The 2014 Scottish Women's Premier League was the thirteenth season of the Scottish Women's Premier League, the highest division of women's football in Scotland since its inception in 2002. The competition started on 16 March 2014.

A total of twelve teams contested the league. Glasgow City were the reigning champions.

Queen's Park and Inverness City were promoted from the SWFL First Division after finishing 1st and 3rd respectively, with Queen's Park appearing in the Premier League for the first time.
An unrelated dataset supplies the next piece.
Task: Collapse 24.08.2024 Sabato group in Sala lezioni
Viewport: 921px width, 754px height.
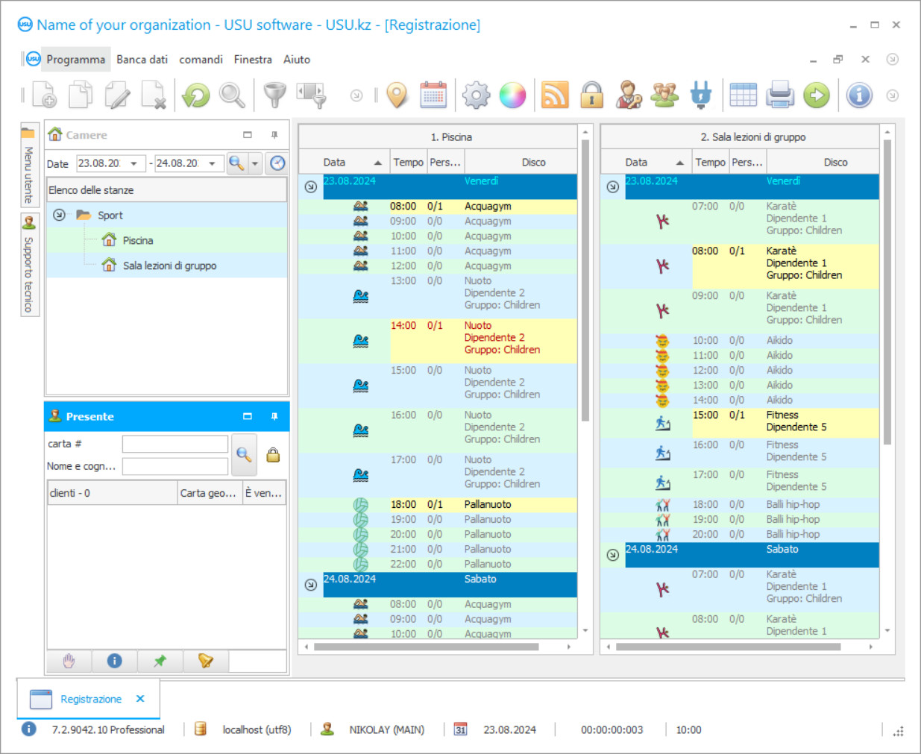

Celtic Reserves who finished as First Division runners-up, were unable to be promoted as league rules stipulate each club may field only one team in the Premier League.

The SWPL continued in the format applied since 2012. The 12 clubs faced each other once (11 games per club), after which the league split into top six and bottom six sections based on league position. Each club then played home and away against clubs in their respective sections to give a total of 21 games.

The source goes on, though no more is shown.